22.12.2016 à 16:51

SuisseL'Irakien condamné pour soutien à l'EI sera expulsé

Un trentenaire, qui avait purgé sa peine pour avoir soutenu Daech, devra être renvoyé dans son pays dès que possible.

Archives/Photo d'illustration, AFP

L'Irakien condamné à trois ans et demi de prison pour soutien à l'Etat islamique, et libéré entre-temps, doit être expulsé. Le Département fédéral de justice et police a rejeté son recours, mais il restera en Suisse tant que son intégrité ne sera pas assurée en Irak.

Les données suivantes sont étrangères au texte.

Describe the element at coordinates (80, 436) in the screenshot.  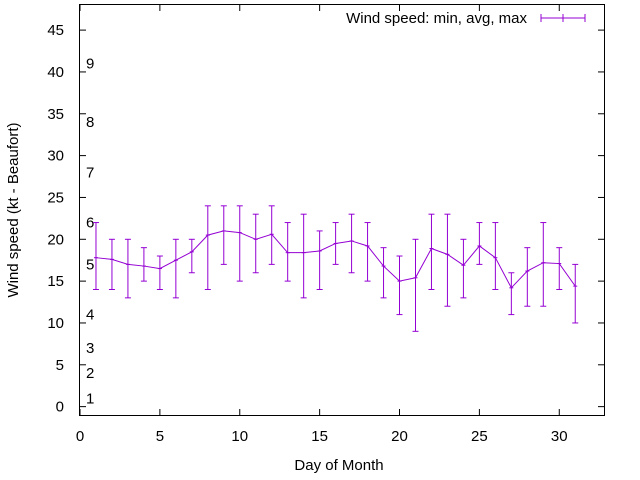
I see `x-tick-label: 0` at that location.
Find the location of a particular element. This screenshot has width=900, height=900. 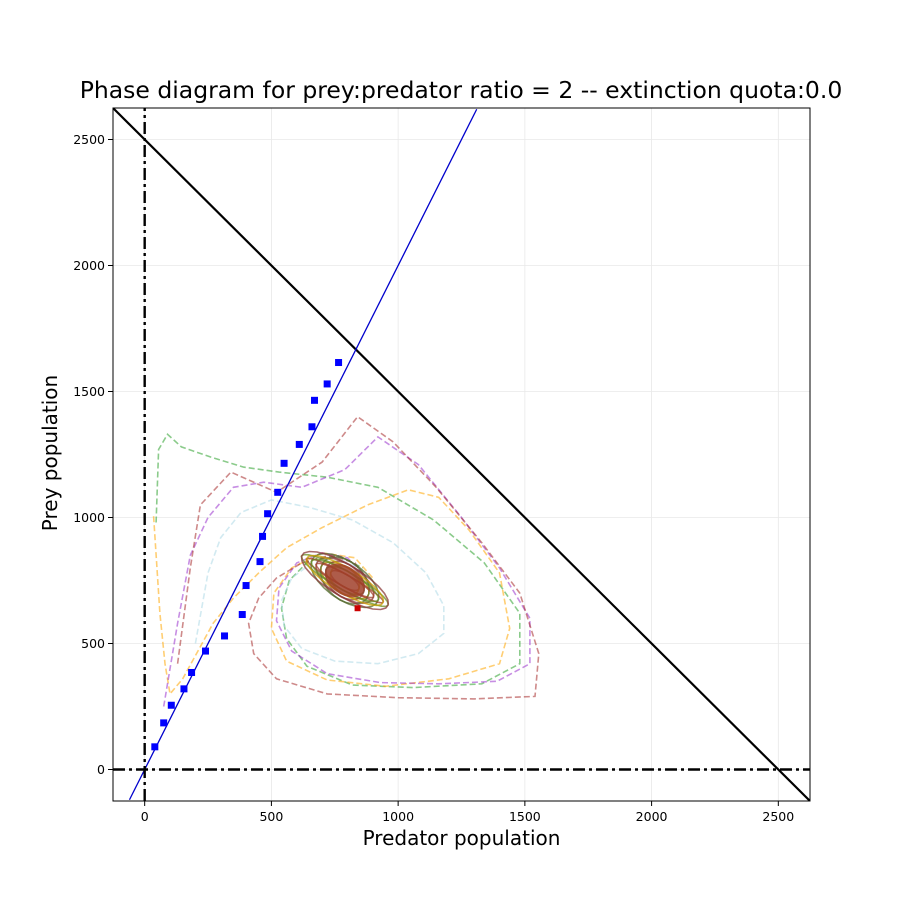

x-tick-label: 2000 is located at coordinates (652, 816).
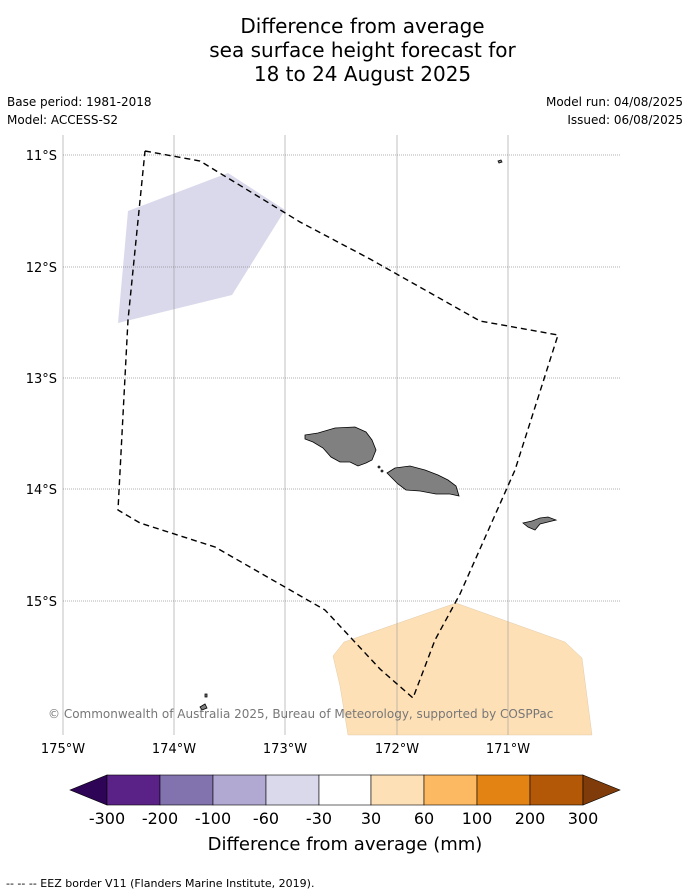 This screenshot has height=896, width=690. Describe the element at coordinates (379, 467) in the screenshot. I see `manono-islet` at that location.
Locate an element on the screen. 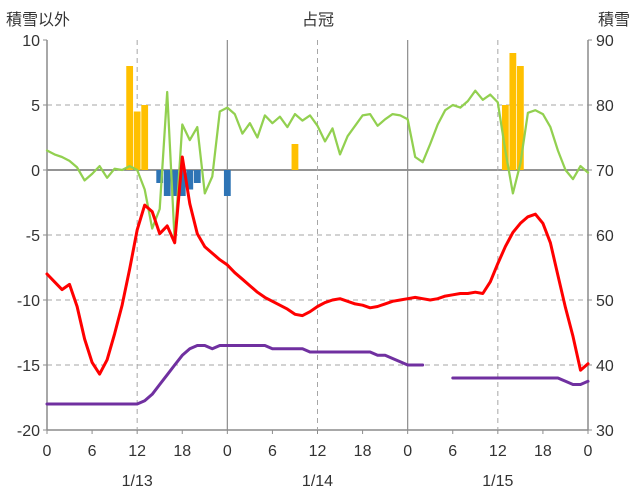  right-axis-title: 積雪 is located at coordinates (614, 20).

L'homme continue de représenter une menace pour la sécurité intérieure et extérieure de la Suisse, écrit le DFJP jeudi dans un communiqué. Compte tenu des engagements internationaux de la Suisse, l'expulsion ne peut toutefois être exécutée que si la personne ne risque pas la torture ou d'autres traitements inhumains dans le pays de destination, écrit le DFJP.

Il a retrouvé un emploi

Or le ressortissant irakien de 32 ans avait justement recouru contre son expulsion, craignant pour sa vie dans son pays où il est condamné à mort, selon lui. Il a de plus rappelé les liens qu'il entretient avec la Suisse puisque sa famille ainsi que ses frères et soeurs y résident. Il a également indiqué avoir retrouvé un emploi.

Contacté par l'ats, le DFJP précise que l'Irakien ne sera pas expulsé avant qu'une solution garantissant son intégrité ne soit trouvée. Les autorités en sont à la recherche, a dit un porte-parole. L'homme a également la possibilité de déposer un nouveau recours contre cette dernière décision auprès du Conseil fédéral cette fois, la dernière instance compétente.

Libéré en juillet après avoir purgé sa peine, l'Irakien avait été maintenu en détention en vue d'expulsion, mais le Tribunal fédéral l'a remis en liberté en attendant en septembre. Il se trouve pour l'heure en Argovie à un domicile connu de la police, a précisé le DFJP à l'ats.

Trois complices

L'homme était arrivé en Suisse comme réfugié. Il est jugé dangereux par fedpol, la police fédérale. Il a été jugé en mars par le Tribunal pénal fédéral avec trois compatriotes.

Deux ont été condamnés à quatre ans et huit mois, tandis que le dernier, qui a exercé l'activité d'imam, a été libéré en vue d'expulsion. L'un des principaux condamnés multiplie les recours depuis lors, empêchant son jugement d'entrer en force. Paraplégique âgé de 29 ans, il reste cependant en détention. L'autre principal condamné, âgé de 34 ans, est en détention.